It is critical to ensure we get them right when it comes to breathing exercises. Breathing exercises are easy, mostly because they don’t require much. However, they can improve our blood circulation, energy levels, and much more. If you are living in Greenwood, AR, senior living homes and are looking for a way to improve your breathing, here are some methods you could try out today.
Why Breathing Exercises Matter
When we breathe, we take in oxygen, which the body uses for various metabolic purposes. This oxygen is carried around the body by the blood. While breathing sounds like a mundane task, how we breathe is important as it determines the amount of oxygen we take. That, in turn, can affect different areas of our bodies. For example, breathing properly can boost our energy levels as it helps to increase the amount of oxygen our bodies take in.

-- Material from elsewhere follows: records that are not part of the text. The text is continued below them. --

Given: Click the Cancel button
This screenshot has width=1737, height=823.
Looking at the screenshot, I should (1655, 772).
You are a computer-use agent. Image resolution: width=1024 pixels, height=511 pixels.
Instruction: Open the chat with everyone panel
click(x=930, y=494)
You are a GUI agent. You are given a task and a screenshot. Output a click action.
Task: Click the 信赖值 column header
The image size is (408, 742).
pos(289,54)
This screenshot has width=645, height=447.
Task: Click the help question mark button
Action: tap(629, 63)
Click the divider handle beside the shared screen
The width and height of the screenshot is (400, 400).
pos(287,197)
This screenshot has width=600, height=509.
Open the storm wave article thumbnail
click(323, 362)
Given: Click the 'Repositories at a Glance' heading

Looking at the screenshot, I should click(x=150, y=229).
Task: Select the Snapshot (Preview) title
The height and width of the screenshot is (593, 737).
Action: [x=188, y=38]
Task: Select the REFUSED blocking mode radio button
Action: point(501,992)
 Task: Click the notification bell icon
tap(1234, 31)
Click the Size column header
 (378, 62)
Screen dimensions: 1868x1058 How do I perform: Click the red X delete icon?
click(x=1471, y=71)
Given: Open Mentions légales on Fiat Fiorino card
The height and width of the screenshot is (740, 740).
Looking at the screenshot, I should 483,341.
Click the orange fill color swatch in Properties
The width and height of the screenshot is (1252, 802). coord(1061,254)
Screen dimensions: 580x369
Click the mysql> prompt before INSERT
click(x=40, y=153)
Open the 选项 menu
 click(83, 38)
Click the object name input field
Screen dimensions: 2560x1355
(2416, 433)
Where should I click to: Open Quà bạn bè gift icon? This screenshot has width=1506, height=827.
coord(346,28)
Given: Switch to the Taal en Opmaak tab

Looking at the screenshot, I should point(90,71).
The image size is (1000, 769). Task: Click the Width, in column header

So here are some breathing excesses that can help you enjoy better health and higher energy levels.
Complete Breathing
This exercise aims to ensure that we are taking in as much air as possible with every breath. While sitting up straight on a chair, breath in and out several times. While doing so, ensure your muscles, especially the stomach muscles, are as relaxed as possible. Take a deep breath as slowly as possible. Hold the breath in for as long as you can, and then breathe out as slowly as possible. Some people find it helpful to count up to five with every act of inhaling and exhaling. If you can time yourself in any other way, that also works. Repeat this process about five times. At the end of it, you will be a lot more relaxed. This is a great exercise to do whenever you are feeling stressed. It will help to calm you down.
Humming Breathing
This works in the same way as complete breathing with one crucial difference., Hold it in first and count up to five when you breathe in the air. When you get to exhale, instead of breathing out normally as one would, hum instead as you let the air out. As you exhale and hum, ensure that you tighten your belly muscles simultaneously. Slowly relax your belly muscles when the last bit of air is let out. Repeat this several times.
Chinese Breathing
This technique is borrowed from the Chinese practice called Tai Chi Chuan. To do this, raise your arm to the level of your chest and hold it in front of you. When you take the first breath, raise your arms to be at the same level as your shoulder. On the third breath, raise your arms above your head. Repeat this several times.
Diaphragmatic Breathing
While on your back, place one hand on your navel and the other on your stomach. Take a deep breath, ensuring your diaphragm rises and falls with every breath. You can tell this due to the hands placed on your stomach and navel. Do this several times, ensuring that you concentrate entirely on your breathing.